Di contro, veramente non capisco perché spesso si impongano a tutti i costi alle montagne progetti e infrastrutture privi alla base di qualsiasi consapevolezza e buon senso, fatti per chi evidentemente non vuole elaborare una buona e sensata consapevolezza verso i territori montani – vedete un esempio al riguardo lì sotto. Per «valorizzarli», dicono i loro promotori, per attirare persone che altrimenti in montagna non salirebbero e così sostenere l’economia locale. Ma se senza tali infrastrutture (che non avendo come obiettivo la preservazione dell’equilibrio con i luoghi vi risultano parecchio impattanti), quelle persone non salirebbero in montagna, cioè se in mancanza di queste attrazioni essi non si sentono attratti da tutto ciò che di straordinario la montagna sa offrire, forse è perché queste persone non sono fatte per la montagna ma per altri luoghi di svago.
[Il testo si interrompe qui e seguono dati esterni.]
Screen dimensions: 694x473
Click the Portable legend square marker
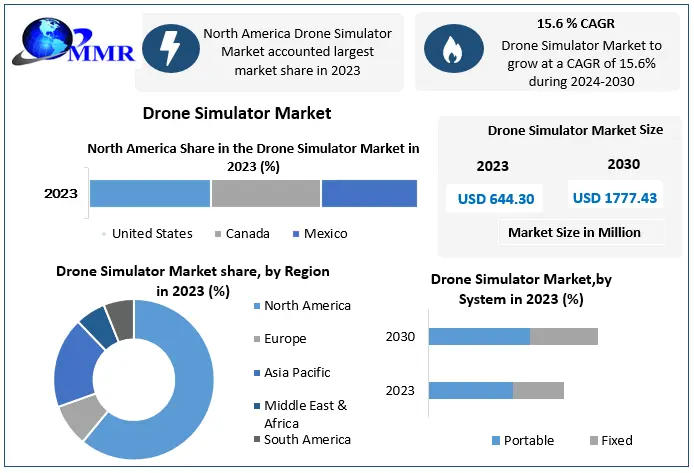coord(495,441)

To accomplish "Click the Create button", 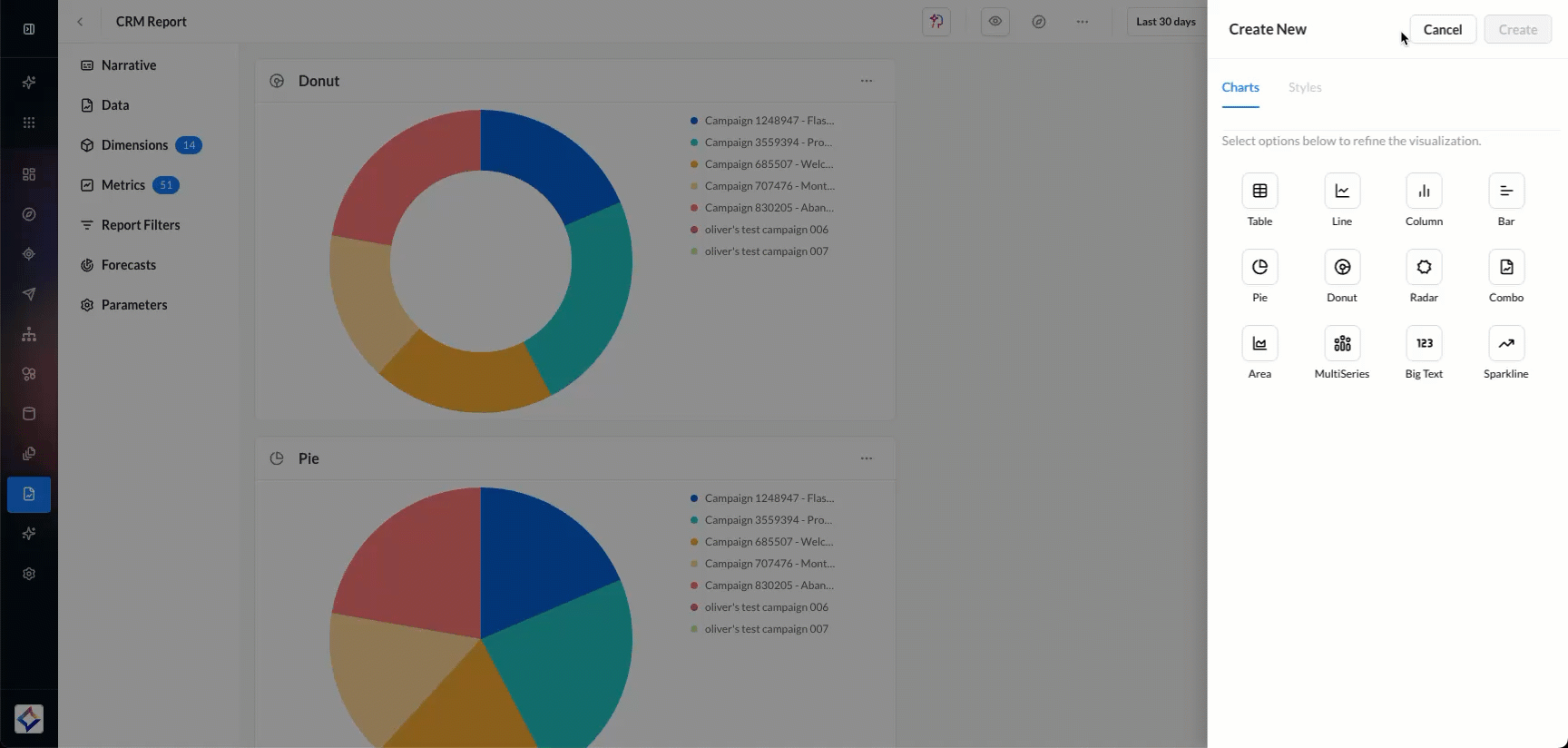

[Cliccate sull’immagine per leggere l’articolo.]
Insomma: se a molti l’arte contemporanea non interessa e non se ne sente attratta, bisogna piazzare delle giostre nei musei affinché ci finisca per entrare? E se anche ciò avvenisse, che tipo di esperienza ne trarrebbero quelli, così mediata dalla presenza di infrastrutture che nulla centrano con il museo? Credo proprio che nessuno accetterebbe qualcosa del genere pur di sviluppare la frequentazione dei luoghi d’arte: verrebbe rudemente contrastata.

Forse è meglio rendere i potenziali visitatori consapevoli del luogo che potrebbero visitare prima che ci finiscano: ma veramente c’è bisogno di fare questo con le montagne e la loro straordinaria bellezza? Veramente bisogna piazzare sui monti infrastrutture ludico-ricreative di varia (e spesso pacchiana) natura per far sì che molti ci salgano? Cioè per attrarre visitatori che, appunto, non sono in grado di capire da soli che la montagna è un luogo eccezionale e per scoprirne tutta la bellezza va visitato, senza bisogno di null’altro? Dunque per aiutare l’economia locale (?) si corre il rischio concreto (ma è più una certezza che una possibilità) di degradare e banalizzare il luogo così da renderlo nel giro di breve tempo sterile, tanto turisticamente e economicamente quanto socialmente e culturalmente?

Ribadisco: si può fare quasi tutto in montagna, basta farlo con consapevolezza, buon senso e in modi che veramente sostengano e sviluppino i luoghi nel modo più compiuto e benefico possibile. Riguardo invece ogni altra cosa che non rispetta queste naturali condizioni, il «no» è doveroso, inevitabile e irremovibile.